Take the entries below and print only the lines from the one with "Click the Repeat field in right panel" through the one with "Task: Click the Workflows grid icon", exactly as they stand, both ends included.

※ ※ ※

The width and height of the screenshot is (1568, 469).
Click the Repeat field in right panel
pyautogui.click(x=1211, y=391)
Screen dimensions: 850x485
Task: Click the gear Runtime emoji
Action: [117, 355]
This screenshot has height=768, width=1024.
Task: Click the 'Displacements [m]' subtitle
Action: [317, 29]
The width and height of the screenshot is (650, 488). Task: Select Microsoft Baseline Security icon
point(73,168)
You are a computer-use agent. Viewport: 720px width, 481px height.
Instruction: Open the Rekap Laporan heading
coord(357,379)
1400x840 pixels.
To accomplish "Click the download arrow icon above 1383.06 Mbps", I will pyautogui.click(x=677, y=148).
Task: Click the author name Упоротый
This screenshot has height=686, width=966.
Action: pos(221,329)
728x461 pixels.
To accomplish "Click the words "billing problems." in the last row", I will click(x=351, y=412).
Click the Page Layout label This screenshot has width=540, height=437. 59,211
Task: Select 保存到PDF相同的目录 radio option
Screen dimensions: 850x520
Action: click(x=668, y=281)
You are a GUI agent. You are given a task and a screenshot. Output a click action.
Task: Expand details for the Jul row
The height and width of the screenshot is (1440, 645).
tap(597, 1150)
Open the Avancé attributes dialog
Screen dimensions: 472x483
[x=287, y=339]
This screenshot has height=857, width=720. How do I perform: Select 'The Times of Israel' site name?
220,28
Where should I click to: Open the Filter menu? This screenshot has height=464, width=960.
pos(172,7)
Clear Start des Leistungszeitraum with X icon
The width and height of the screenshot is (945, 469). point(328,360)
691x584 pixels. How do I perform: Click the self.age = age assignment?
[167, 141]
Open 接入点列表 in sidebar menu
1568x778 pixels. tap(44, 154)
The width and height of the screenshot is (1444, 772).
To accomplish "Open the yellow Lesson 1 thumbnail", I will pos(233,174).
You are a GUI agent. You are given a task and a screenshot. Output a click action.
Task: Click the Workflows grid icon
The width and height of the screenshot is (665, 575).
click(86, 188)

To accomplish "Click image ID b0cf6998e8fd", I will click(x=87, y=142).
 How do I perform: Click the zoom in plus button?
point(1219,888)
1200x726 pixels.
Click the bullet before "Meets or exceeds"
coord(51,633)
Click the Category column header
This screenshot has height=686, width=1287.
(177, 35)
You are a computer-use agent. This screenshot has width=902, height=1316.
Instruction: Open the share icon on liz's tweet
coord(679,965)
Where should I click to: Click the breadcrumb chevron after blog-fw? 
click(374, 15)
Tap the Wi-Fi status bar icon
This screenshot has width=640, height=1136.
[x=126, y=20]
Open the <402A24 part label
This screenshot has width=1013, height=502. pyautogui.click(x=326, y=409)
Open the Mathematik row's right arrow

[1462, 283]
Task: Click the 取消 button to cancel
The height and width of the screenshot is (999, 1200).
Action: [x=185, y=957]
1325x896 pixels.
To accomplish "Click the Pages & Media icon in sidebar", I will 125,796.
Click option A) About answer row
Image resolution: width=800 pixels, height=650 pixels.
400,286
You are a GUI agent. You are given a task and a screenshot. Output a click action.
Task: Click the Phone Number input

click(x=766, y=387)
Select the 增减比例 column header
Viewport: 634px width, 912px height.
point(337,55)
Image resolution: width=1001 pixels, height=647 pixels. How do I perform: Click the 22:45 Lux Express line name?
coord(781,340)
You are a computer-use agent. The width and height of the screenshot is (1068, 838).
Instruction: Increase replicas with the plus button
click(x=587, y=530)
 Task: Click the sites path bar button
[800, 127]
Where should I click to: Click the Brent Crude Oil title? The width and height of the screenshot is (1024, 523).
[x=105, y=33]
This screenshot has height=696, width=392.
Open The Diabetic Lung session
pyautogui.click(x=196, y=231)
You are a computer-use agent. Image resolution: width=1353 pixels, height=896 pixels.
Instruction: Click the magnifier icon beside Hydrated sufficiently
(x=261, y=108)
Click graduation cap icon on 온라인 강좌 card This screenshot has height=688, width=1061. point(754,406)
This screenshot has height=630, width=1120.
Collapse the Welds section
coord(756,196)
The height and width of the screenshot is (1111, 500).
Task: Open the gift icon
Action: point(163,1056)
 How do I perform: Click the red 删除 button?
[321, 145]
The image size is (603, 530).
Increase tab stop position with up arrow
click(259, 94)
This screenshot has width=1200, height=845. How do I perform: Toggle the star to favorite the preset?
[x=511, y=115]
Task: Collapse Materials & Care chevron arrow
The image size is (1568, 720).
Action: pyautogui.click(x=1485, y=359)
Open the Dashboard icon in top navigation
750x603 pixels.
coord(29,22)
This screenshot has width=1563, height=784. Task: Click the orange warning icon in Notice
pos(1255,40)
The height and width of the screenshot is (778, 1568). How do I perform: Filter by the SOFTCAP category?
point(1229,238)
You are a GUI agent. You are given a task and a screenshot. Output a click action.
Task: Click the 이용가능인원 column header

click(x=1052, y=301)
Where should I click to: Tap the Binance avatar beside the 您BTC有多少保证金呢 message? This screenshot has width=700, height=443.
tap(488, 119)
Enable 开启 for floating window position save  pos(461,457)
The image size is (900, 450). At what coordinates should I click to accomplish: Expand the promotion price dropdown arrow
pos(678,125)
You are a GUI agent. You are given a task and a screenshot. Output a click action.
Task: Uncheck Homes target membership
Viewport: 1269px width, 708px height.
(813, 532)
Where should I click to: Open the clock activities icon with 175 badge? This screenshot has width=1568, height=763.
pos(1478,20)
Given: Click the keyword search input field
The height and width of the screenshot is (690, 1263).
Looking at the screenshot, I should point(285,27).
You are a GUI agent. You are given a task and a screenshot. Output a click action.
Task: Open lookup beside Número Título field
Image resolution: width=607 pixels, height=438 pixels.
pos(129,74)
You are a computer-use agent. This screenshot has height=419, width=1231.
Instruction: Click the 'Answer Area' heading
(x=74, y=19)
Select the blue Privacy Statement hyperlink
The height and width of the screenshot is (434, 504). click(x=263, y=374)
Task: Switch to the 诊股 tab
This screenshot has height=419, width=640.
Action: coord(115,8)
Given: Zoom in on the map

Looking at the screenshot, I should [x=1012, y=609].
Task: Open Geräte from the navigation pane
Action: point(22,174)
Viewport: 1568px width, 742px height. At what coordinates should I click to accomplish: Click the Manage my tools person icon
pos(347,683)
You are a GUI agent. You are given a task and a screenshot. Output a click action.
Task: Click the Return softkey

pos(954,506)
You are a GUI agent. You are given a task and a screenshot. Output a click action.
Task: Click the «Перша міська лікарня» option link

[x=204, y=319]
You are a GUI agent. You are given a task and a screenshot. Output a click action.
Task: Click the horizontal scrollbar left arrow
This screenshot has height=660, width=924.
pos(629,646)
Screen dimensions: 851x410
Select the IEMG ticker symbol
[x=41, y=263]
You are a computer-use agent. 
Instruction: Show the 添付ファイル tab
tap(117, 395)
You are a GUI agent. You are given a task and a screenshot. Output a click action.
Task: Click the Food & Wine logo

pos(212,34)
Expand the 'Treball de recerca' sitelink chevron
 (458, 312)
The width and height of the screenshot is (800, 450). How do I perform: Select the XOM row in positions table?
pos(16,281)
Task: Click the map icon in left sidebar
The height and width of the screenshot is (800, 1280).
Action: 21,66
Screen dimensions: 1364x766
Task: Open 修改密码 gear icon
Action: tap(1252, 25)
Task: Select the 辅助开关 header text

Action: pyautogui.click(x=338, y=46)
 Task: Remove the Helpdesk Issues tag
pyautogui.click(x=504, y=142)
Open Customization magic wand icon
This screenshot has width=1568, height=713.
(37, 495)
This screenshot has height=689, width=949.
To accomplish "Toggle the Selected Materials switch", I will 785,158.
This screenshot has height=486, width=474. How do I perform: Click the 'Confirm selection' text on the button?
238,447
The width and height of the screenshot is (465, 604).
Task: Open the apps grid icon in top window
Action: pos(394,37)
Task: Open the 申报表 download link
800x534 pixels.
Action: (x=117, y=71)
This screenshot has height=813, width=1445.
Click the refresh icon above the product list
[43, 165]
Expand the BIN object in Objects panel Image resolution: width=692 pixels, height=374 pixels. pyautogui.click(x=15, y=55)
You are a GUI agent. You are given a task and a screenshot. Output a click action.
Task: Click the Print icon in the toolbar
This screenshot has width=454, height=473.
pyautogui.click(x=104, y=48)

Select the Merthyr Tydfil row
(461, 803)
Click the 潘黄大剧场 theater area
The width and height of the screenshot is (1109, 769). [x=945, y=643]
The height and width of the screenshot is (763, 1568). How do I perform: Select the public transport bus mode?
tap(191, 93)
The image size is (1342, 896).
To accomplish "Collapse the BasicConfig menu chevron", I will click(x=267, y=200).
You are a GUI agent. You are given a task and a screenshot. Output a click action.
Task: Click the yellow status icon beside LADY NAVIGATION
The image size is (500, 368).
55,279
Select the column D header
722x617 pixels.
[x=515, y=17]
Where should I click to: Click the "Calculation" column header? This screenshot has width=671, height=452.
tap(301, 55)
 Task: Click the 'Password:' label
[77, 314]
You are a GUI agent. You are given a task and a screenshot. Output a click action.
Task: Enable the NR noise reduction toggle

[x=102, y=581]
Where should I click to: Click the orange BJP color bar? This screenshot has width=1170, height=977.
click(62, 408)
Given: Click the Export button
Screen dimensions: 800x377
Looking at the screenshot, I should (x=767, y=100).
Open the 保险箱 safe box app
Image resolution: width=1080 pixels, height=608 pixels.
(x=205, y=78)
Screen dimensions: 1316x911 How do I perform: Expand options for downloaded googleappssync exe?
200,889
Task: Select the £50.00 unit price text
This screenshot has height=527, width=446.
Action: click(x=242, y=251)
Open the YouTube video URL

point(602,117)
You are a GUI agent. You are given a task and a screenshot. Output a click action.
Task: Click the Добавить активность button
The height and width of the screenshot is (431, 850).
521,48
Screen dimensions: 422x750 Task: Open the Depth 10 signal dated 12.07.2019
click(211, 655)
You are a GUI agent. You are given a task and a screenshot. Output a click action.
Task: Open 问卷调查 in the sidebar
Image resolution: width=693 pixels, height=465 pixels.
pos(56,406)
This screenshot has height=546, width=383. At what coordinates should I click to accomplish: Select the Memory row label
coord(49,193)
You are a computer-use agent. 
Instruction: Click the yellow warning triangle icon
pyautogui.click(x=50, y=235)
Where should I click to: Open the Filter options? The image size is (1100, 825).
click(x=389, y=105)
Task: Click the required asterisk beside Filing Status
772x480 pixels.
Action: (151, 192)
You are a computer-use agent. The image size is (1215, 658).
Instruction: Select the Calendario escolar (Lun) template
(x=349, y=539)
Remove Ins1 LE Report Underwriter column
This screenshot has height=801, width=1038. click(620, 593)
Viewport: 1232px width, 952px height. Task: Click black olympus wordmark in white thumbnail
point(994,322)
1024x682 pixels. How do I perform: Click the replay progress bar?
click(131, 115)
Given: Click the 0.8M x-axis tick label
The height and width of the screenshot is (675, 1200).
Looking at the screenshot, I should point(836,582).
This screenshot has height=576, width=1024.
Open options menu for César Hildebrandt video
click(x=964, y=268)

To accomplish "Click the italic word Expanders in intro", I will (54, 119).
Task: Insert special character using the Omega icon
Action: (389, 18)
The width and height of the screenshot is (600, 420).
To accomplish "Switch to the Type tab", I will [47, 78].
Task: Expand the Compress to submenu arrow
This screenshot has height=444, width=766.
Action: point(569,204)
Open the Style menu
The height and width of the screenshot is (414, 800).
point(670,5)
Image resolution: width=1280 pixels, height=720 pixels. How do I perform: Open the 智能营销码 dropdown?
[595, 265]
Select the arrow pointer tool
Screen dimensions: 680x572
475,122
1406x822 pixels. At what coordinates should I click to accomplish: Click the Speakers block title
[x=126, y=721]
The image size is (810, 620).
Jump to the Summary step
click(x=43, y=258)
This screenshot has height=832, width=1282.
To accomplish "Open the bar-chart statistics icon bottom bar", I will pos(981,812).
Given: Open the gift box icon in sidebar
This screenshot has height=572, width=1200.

※ ※ ※

_Your response_.
Click the Repeat field in right panel
pyautogui.click(x=1211, y=391)
Screen dimensions: 850x485
Task: Click the gear Runtime emoji
Action: [117, 355]
This screenshot has height=768, width=1024.
Task: Click the 'Displacements [m]' subtitle
Action: [317, 29]
The width and height of the screenshot is (650, 488). Task: Select Microsoft Baseline Security icon
point(73,168)
You are a computer-use agent. Viewport: 720px width, 481px height.
Instruction: Open the Rekap Laporan heading
coord(357,379)
1400x840 pixels.
To accomplish "Click the download arrow icon above 1383.06 Mbps", I will pyautogui.click(x=677, y=148).
Task: Click the author name Упоротый
This screenshot has height=686, width=966.
Action: pos(221,329)
728x461 pixels.
To accomplish "Click the words "billing problems." in the last row", I will click(x=351, y=412).
Click the Page Layout label This screenshot has width=540, height=437. 59,211
Task: Select 保存到PDF相同的目录 radio option
Screen dimensions: 850x520
Action: click(x=668, y=281)
You are a GUI agent. You are given a task and a screenshot. Output a click action.
Task: Expand details for the Jul row
The height and width of the screenshot is (1440, 645).
tap(597, 1150)
Open the Avancé attributes dialog
Screen dimensions: 472x483
[x=287, y=339]
This screenshot has height=857, width=720. How do I perform: Select 'The Times of Israel' site name?
220,28
Where should I click to: Open the Filter menu? This screenshot has height=464, width=960.
pos(172,7)
Clear Start des Leistungszeitraum with X icon
The width and height of the screenshot is (945, 469). point(328,360)
691x584 pixels. How do I perform: Click the self.age = age assignment?
[167, 141]
Open 接入点列表 in sidebar menu
1568x778 pixels. tap(44, 154)
The width and height of the screenshot is (1444, 772).
To accomplish "Open the yellow Lesson 1 thumbnail", I will pos(233,174).
You are a GUI agent. You are given a task and a screenshot. Output a click action.
Task: Click the Workflows grid icon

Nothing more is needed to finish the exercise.